In the blog post about what happens after death, retype the passage from "The answer that" up to and including "Is it true?".

##### SOURCE DOCUMENT #####

Monday, January 19, 2009

What happens when I die?


The third existential question which a good theology must answer is what happens to me when I die?


The answer that you will go to heaven and be able to have sex with 72 virgins or do other wonderful things in heaven leads to suicide bombers who are willing to martyr their lives for the sake of a political cause. Same thing happened in the crusades when the Popes promised a free pass to heaven for people who died in the holy wars. After my kids were killed, my wife wanted to die so she could be with her children in heaven. She questioned me, "If heaven is so wonderful, why can't I die to be with Ryan and Brigid?" The answer is because murder is a mortal sin, even self murder and you will be in hell not in heaven with your children. Is this a good answer? Would this theology prevent suicide? Is it true?

##### SUPPLIED MATERIAL #####

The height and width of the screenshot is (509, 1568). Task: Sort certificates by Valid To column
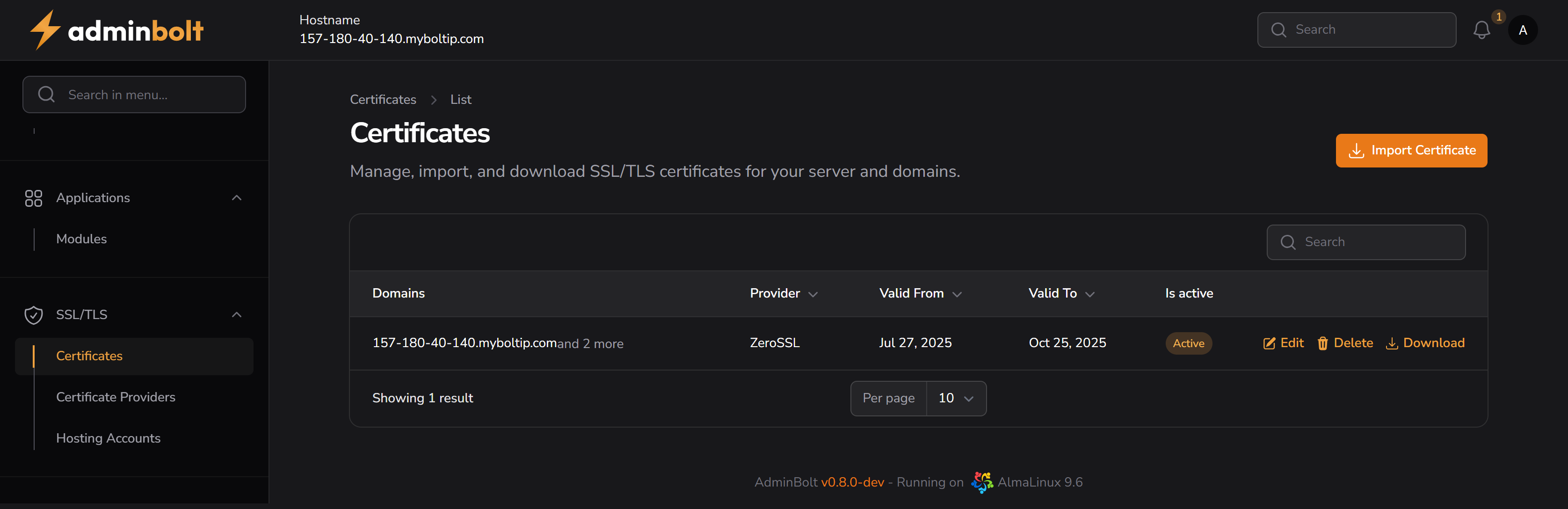[1089, 294]
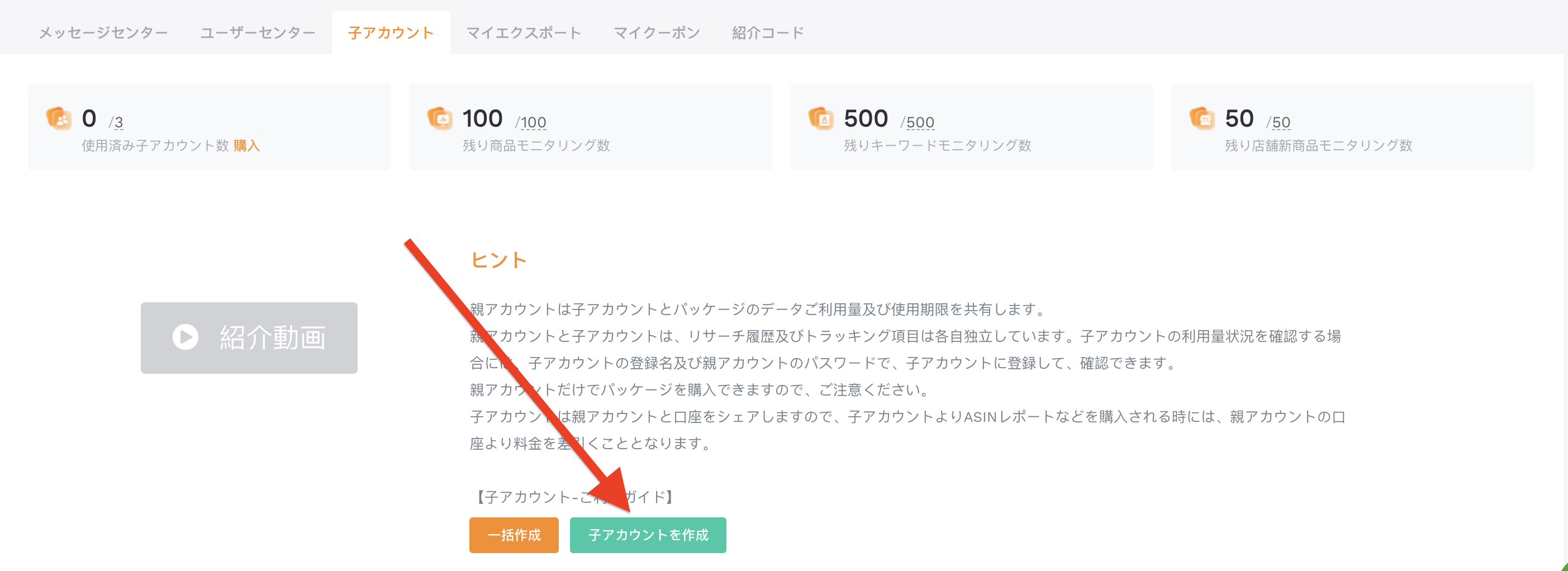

#####

TASK RESULT:
The answer that you will go to heaven and be able to have sex with 72 virgins or do other wonderful things in heaven leads to suicide bombers who are willing to martyr their lives for the sake of a political cause. Same thing happened in the crusades when the Popes promised a free pass to heaven for people who died in the holy wars. After my kids were killed, my wife wanted to die so she could be with her children in heaven. She questioned me, "If heaven is so wonderful, why can't I die to be with Ryan and Brigid?" The answer is because murder is a mortal sin, even self murder and you will be in hell not in heaven with your children. Is this a good answer? Would this theology prevent suicide? Is it true?